• **Requirements**: Repeat each of the following items word for word.

• **Task material**:
--- Start ---
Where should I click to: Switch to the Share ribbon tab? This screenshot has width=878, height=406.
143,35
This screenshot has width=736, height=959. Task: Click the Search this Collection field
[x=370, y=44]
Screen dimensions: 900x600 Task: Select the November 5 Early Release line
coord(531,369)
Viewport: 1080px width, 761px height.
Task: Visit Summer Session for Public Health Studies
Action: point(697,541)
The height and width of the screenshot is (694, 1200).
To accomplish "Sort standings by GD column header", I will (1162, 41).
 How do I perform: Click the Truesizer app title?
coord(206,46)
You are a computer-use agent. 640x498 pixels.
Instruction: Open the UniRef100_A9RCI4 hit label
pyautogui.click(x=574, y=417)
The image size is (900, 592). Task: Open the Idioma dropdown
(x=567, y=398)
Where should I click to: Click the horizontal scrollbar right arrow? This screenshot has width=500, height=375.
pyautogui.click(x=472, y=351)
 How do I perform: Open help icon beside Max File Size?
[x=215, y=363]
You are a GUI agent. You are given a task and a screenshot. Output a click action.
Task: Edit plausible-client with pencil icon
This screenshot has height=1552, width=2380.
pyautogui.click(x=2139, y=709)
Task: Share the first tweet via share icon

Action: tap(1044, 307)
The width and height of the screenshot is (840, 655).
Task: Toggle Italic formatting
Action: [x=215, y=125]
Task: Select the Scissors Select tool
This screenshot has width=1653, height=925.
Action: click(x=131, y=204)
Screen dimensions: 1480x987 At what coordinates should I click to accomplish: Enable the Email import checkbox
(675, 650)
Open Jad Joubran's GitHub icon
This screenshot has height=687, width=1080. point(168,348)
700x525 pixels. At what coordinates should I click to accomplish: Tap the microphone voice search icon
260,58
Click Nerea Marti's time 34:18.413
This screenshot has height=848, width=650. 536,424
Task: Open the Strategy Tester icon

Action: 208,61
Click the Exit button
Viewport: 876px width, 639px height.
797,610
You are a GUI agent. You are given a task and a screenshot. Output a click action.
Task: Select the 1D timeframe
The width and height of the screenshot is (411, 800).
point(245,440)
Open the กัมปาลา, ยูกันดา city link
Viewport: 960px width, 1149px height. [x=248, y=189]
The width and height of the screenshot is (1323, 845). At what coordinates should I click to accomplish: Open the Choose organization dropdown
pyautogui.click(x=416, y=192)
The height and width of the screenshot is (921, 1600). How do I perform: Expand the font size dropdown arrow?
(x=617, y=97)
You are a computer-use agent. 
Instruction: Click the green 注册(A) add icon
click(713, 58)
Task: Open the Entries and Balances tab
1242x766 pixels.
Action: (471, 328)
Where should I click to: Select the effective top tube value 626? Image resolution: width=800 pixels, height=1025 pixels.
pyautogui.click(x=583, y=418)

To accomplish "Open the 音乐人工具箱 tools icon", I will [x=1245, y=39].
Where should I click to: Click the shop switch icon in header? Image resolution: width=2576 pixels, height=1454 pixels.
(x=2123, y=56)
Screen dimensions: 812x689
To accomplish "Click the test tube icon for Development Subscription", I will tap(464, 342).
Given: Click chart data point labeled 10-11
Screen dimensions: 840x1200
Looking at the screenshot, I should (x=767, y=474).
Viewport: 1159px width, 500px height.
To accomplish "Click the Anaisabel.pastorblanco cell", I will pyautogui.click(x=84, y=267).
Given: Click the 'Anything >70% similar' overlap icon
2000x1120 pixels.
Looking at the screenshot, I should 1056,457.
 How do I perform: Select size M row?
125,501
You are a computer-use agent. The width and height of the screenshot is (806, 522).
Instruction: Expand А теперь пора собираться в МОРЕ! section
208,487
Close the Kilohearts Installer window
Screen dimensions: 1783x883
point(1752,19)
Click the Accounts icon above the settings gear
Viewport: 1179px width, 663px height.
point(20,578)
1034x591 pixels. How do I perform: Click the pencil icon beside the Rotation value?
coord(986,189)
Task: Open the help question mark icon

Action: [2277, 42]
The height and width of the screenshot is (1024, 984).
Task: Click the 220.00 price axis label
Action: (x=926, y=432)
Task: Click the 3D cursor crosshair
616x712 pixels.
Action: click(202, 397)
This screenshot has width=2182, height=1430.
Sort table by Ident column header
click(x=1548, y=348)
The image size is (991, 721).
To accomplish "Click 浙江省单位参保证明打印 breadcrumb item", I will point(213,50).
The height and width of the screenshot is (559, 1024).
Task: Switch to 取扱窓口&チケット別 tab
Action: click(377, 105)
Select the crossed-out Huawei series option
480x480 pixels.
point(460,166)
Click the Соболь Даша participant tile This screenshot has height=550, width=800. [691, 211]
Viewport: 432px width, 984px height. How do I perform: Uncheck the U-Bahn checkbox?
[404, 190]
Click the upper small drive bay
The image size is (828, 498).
--- End ---
• **Reply**:
Where should I click to: Switch to the Share ribbon tab? This screenshot has width=878, height=406.
143,35
This screenshot has width=736, height=959. Task: Click the Search this Collection field
[x=370, y=44]
Screen dimensions: 900x600 Task: Select the November 5 Early Release line
coord(531,369)
Viewport: 1080px width, 761px height.
Task: Visit Summer Session for Public Health Studies
Action: point(697,541)
The height and width of the screenshot is (694, 1200).
To accomplish "Sort standings by GD column header", I will (1162, 41).
 How do I perform: Click the Truesizer app title?
coord(206,46)
You are a computer-use agent. 640x498 pixels.
Instruction: Open the UniRef100_A9RCI4 hit label
pyautogui.click(x=574, y=417)
The image size is (900, 592). Task: Open the Idioma dropdown
(x=567, y=398)
Where should I click to: Click the horizontal scrollbar right arrow? This screenshot has width=500, height=375.
pyautogui.click(x=472, y=351)
 How do I perform: Open help icon beside Max File Size?
[x=215, y=363]
You are a GUI agent. You are given a task and a screenshot. Output a click action.
Task: Edit plausible-client with pencil icon
This screenshot has height=1552, width=2380.
pyautogui.click(x=2139, y=709)
Task: Share the first tweet via share icon

Action: tap(1044, 307)
The width and height of the screenshot is (840, 655).
Task: Toggle Italic formatting
Action: [x=215, y=125]
Task: Select the Scissors Select tool
This screenshot has width=1653, height=925.
Action: click(x=131, y=204)
Screen dimensions: 1480x987 At what coordinates should I click to accomplish: Enable the Email import checkbox
(675, 650)
Open Jad Joubran's GitHub icon
This screenshot has height=687, width=1080. point(168,348)
700x525 pixels. At what coordinates should I click to accomplish: Tap the microphone voice search icon
260,58
Click Nerea Marti's time 34:18.413
This screenshot has height=848, width=650. 536,424
Task: Open the Strategy Tester icon

Action: 208,61
Click the Exit button
Viewport: 876px width, 639px height.
797,610
You are a GUI agent. You are given a task and a screenshot. Output a click action.
Task: Select the 1D timeframe
The width and height of the screenshot is (411, 800).
point(245,440)
Open the กัมปาลา, ยูกันดา city link
Viewport: 960px width, 1149px height. [x=248, y=189]
The width and height of the screenshot is (1323, 845). At what coordinates should I click to accomplish: Open the Choose organization dropdown
pyautogui.click(x=416, y=192)
The height and width of the screenshot is (921, 1600). How do I perform: Expand the font size dropdown arrow?
(x=617, y=97)
You are a computer-use agent. 
Instruction: Click the green 注册(A) add icon
click(713, 58)
Task: Open the Entries and Balances tab
1242x766 pixels.
Action: (471, 328)
Where should I click to: Select the effective top tube value 626? Image resolution: width=800 pixels, height=1025 pixels.
pyautogui.click(x=583, y=418)

To accomplish "Open the 音乐人工具箱 tools icon", I will [x=1245, y=39].
Where should I click to: Click the shop switch icon in header? Image resolution: width=2576 pixels, height=1454 pixels.
(x=2123, y=56)
Screen dimensions: 812x689
To accomplish "Click the test tube icon for Development Subscription", I will tap(464, 342).
Given: Click chart data point labeled 10-11
Screen dimensions: 840x1200
Looking at the screenshot, I should (x=767, y=474).
Viewport: 1159px width, 500px height.
To accomplish "Click the Anaisabel.pastorblanco cell", I will pyautogui.click(x=84, y=267).
Given: Click the 'Anything >70% similar' overlap icon
2000x1120 pixels.
Looking at the screenshot, I should 1056,457.
 How do I perform: Select size M row?
125,501
You are a computer-use agent. The width and height of the screenshot is (806, 522).
Instruction: Expand А теперь пора собираться в МОРЕ! section
208,487
Close the Kilohearts Installer window
Screen dimensions: 1783x883
point(1752,19)
Click the Accounts icon above the settings gear
Viewport: 1179px width, 663px height.
point(20,578)
1034x591 pixels. How do I perform: Click the pencil icon beside the Rotation value?
coord(986,189)
Task: Open the help question mark icon

Action: [2277, 42]
The height and width of the screenshot is (1024, 984).
Task: Click the 220.00 price axis label
Action: (x=926, y=432)
Task: Click the 3D cursor crosshair
616x712 pixels.
Action: click(202, 397)
This screenshot has width=2182, height=1430.
Sort table by Ident column header
click(x=1548, y=348)
The image size is (991, 721).
To accomplish "Click 浙江省单位参保证明打印 breadcrumb item", I will point(213,50).
The height and width of the screenshot is (559, 1024).
Task: Switch to 取扱窓口&チケット別 tab
Action: click(377, 105)
Select the crossed-out Huawei series option
480x480 pixels.
point(460,166)
Click the Соболь Даша participant tile This screenshot has height=550, width=800. [691, 211]
Viewport: 432px width, 984px height. How do I perform: Uncheck the U-Bahn checkbox?
[404, 190]
Click the upper small drive bay
The image size is (828, 498).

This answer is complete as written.